Looking for a seat at the table: Fast-food workers walk out for better pay, working conditions

Employees across California demand the passage of AB 257 for $15 minimum wage and stricter safety standards.

Fast-food employees protest poor working conditions.

Los Angeles service workers, community organizers and local politicians gathered outside the McDonalds in Monterey Park today as part of a statewide demonstration advocating better working conditions and a standard minimum wage for fast food workers. The protest also called for the passing of Assembly Bill 257, which would set wage and working standards for workers in food facilities.

Demonstrators held up banners that read “Pass AB 257″ and wore shirts that said “Fight For $15 AND A Union.” They were joined by California state Senator Bob Archuleta (D-32nd), and California state Assembly members Miguel Santiago (D-53rd) and Richard Bloom (D-50th). All three politicians voiced their support for AB 257.

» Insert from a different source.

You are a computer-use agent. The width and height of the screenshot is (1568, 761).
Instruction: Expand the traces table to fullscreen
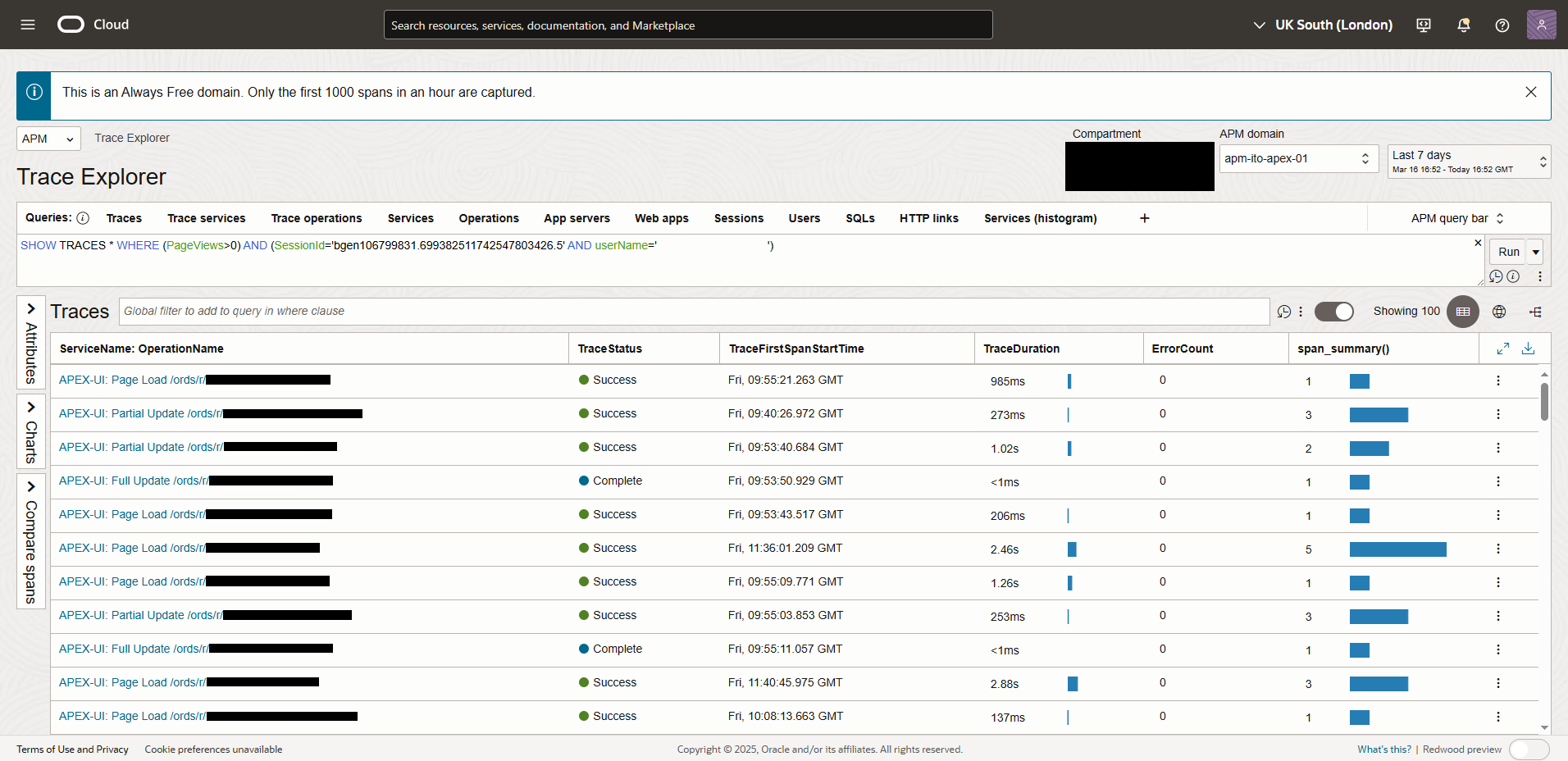(1502, 349)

The bill, also known as the FAST Act, would create a council of 11 members to “establish industry-wide minimum standards on wages, working hours, and other working conditions related to the health, safety, and welfare of fast food restaurant workers.”

“Workers across California are walking off the job and going on strike to demand that the legislature pass AB 257, so that they have a seat at the table, so that fast food workers can actually have a voice and say what some of the standards should be on the job,” said Felipe Caceres, who demonstrated with Fight For $15, a national organization pushing for a standard, $15 minimum wage.

Fast-food employees protest poor working conditions.

Fast food restaurants have been under fire recently for unsafe working conditions. Employees at the Monterey Park McDonalds allege that sewage flooded their kitchen. Other fast food employees have voiced complaints about working in hot facilities without air conditioning.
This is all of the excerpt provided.